**Task instructions:** Return every line from the items below that contains the string "agent".

**Records provided:**

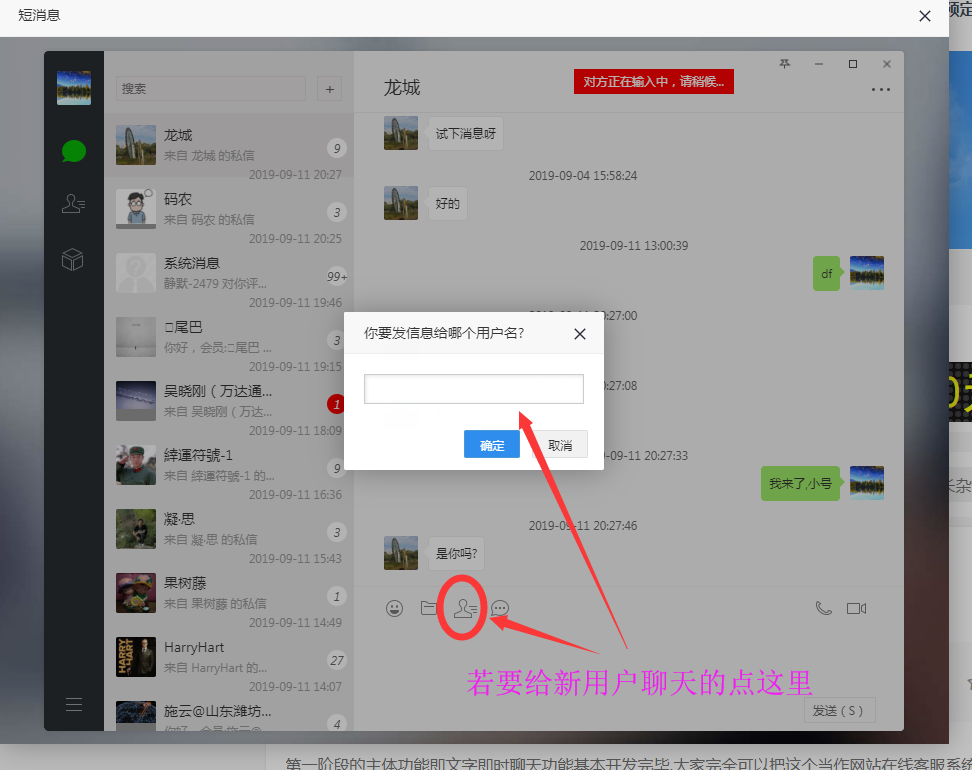Start a voice call with phone icon
972x770 pixels.
click(823, 608)
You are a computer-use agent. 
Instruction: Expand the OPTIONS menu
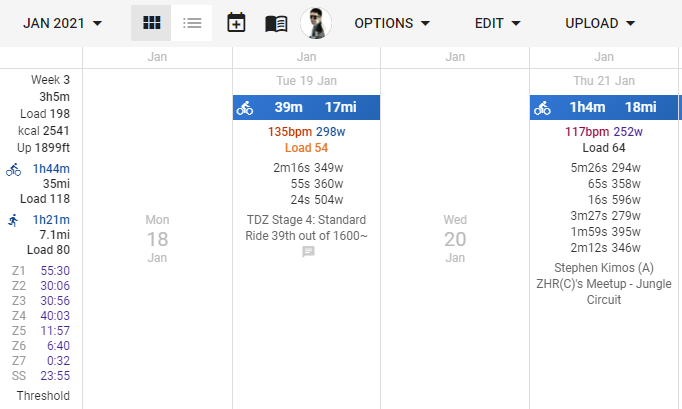392,22
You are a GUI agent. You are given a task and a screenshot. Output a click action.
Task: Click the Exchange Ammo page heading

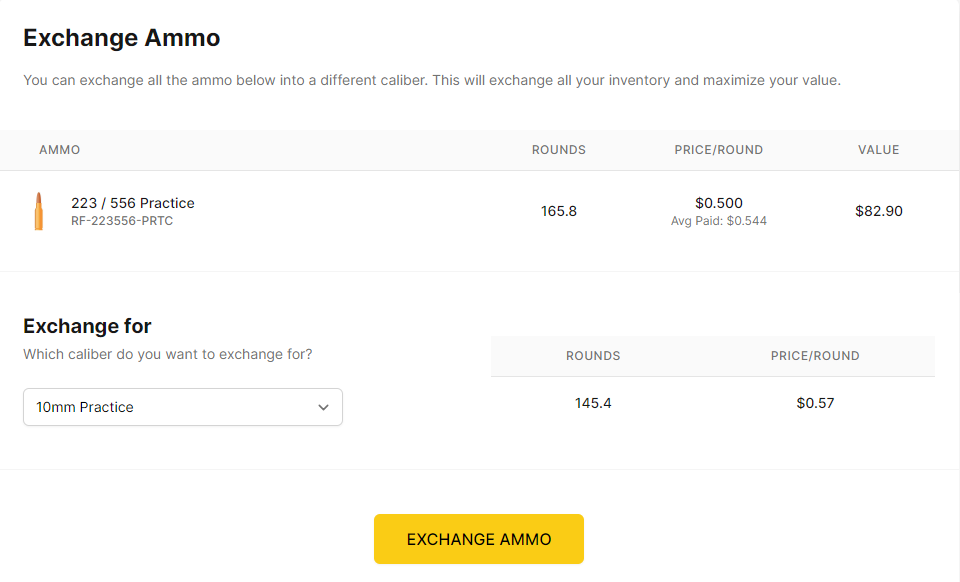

**Written reply:**
You are a computer-use agent. 
You are a GUI agent. You are given a task and a screenshot. Output a click action.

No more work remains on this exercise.